Preferential cis integration would have explained, at least partially, the observed clustering of DIRS elements at specific chromosomal positions. Since there is no preference for such cis integration, other mechanisms should be at work to establish specific integration. Without any clues on the presence of a specific target sequence it is tempting to speculate that regulation by small RNAs is the major force, which restricts DIRS elements to centromeric regions.

A further possibility for centromere expansion would be unequal crossing over via homologous recombination during meiosis. This would create tandemly repeated units not restricted to single transposon elements but rather crossing integration and truncation borders. We did not observe identical integration or truncation patterns on different regions of the same or different centromeres demonstrating that, if such unequal crossovers take place, they are rare. Furthermore, the traces of such events would quickly be erased by subsequent transposon integration events.

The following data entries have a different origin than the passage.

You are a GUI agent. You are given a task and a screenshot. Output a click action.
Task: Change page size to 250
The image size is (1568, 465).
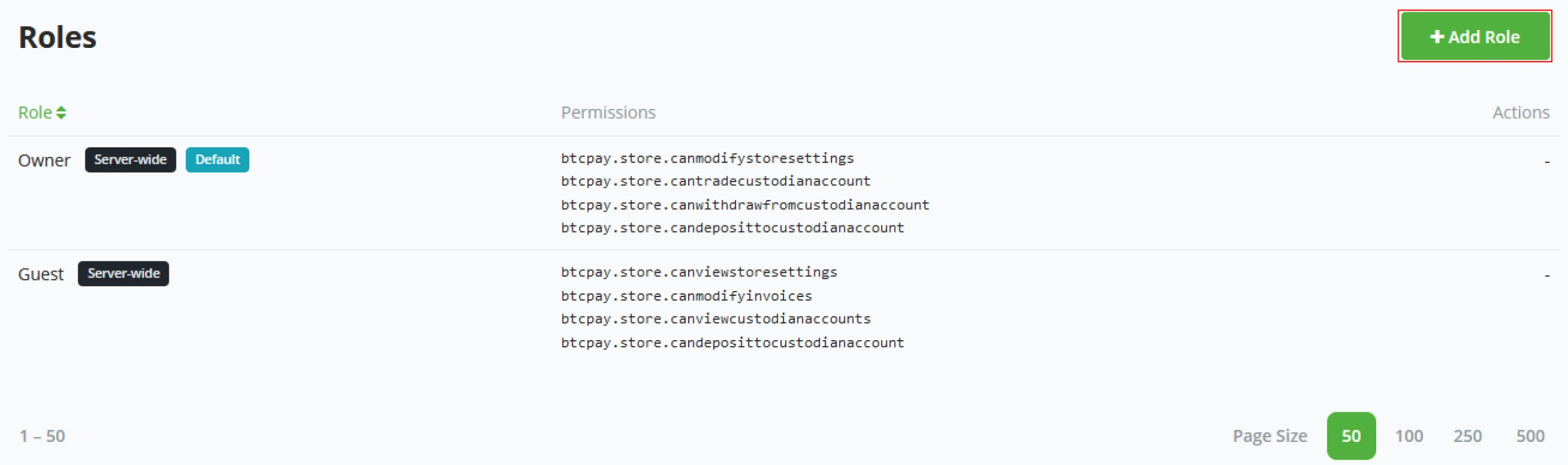(1467, 436)
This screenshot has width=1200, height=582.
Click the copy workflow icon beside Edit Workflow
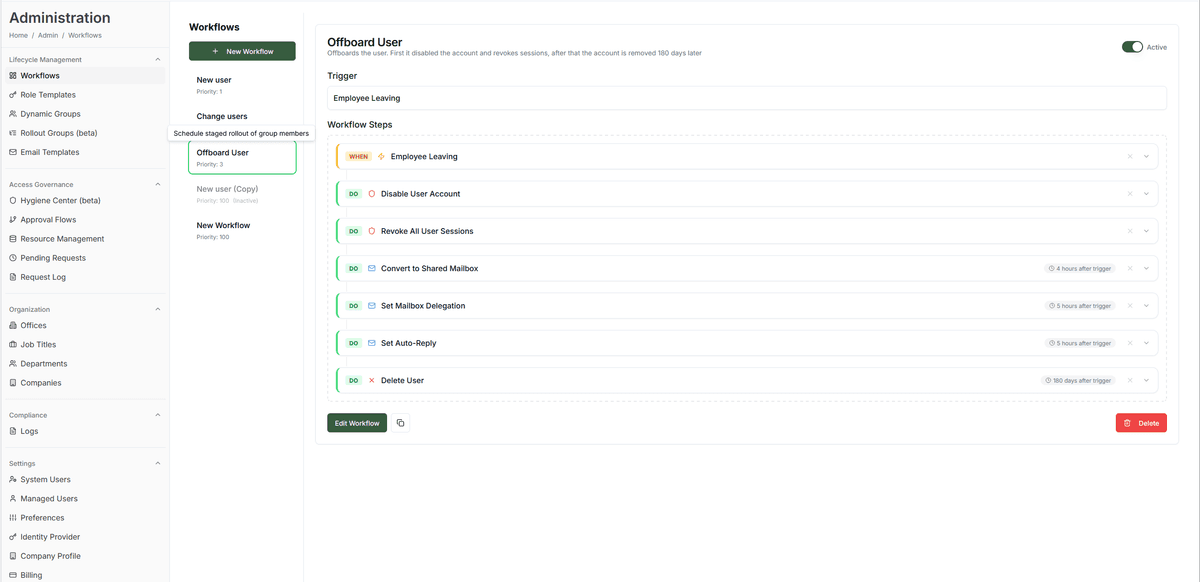pos(400,422)
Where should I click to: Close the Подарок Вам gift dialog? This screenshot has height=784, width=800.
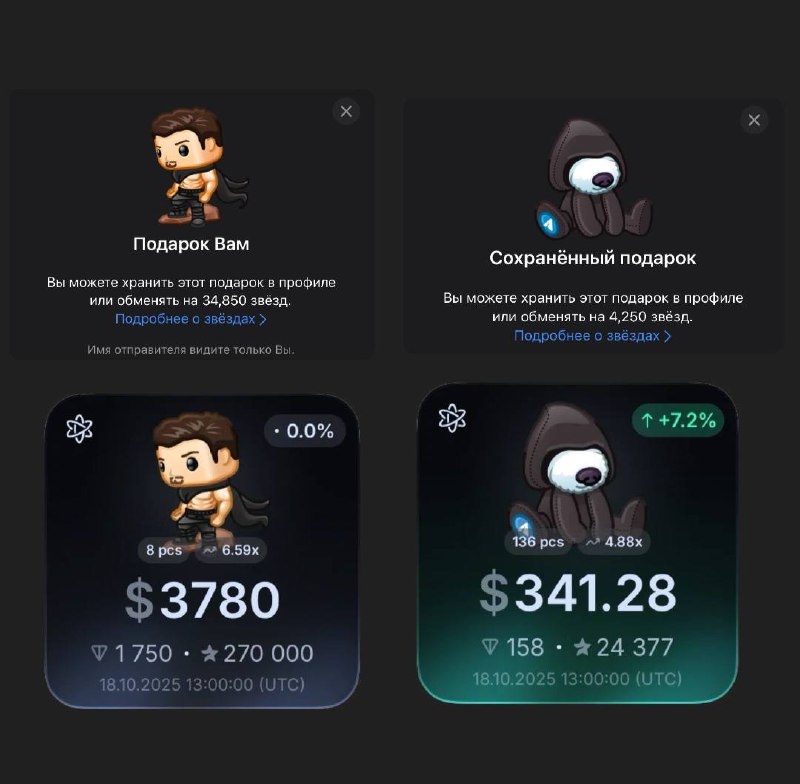click(346, 112)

Comparison to centromeres of other model organisms

Only for a few organisms full chromosomal centromeres were described. Small defined sequence motifs as in S. cerevisiae seem to be rare, in most organisms centromeres are large, highly repetitive regions. Most analyses therefore yield only the major sequence motifs in addition to size estimates (27–30). A common feature of all described centromere structures is its repetitiveness. According to available data most centromeres consist of short repeated units (alpha satellites) sometimes interspersed with transposon species. Dictyostelium discoideum centromeres share this repetitiveness, but we observed no trace of alpha satellite sequences. Thus, while repetitiveness in large centromeres seems to be indispensable, small repeated sequences (alpha satellites) are not.

CONCLUSION

This analysis provides a first glimpse into the dynamics of centromere formation in D. discoideum offering the possibility to study centromeres and their evolutionary dynamics in this well-defined model system. A shotgun survey sequencing of related species showed that the transposon DIRS is present only in a few copies in other genomes of social amoebas. We also found no other transposon species, which could take over the role of DIRS elements in these amoebas (our unpublished data). This makes it unlikely that DIRS elements or other transposons play a major role in centromere establishment in other social amoebas. Possibly the large centromeres seen in D. discoideum are an evolutionary late invention and the ancestral state is a short centromere as in S. cerevisiae. Ongoing comparative genome analysis within social amoebas will help to further elucidate the dynamic evolution of centromeres.

ACCESSION NUMBERS

The sequences described here were deposited in GenBank with the Accession Numbers: Chromosome3 centromere: FJ387222; Chromosome2 centromere: FJ387223; Chromosome2 inner centromere: FJ387224

SUPPLEMENTARY DATA

Supplementary Data are available at NAR Online.

FUNDING

DFG (Gl235/1-2, to A.H.). Funding for open access charge: DFG.

Conflict of interest statement. None declared.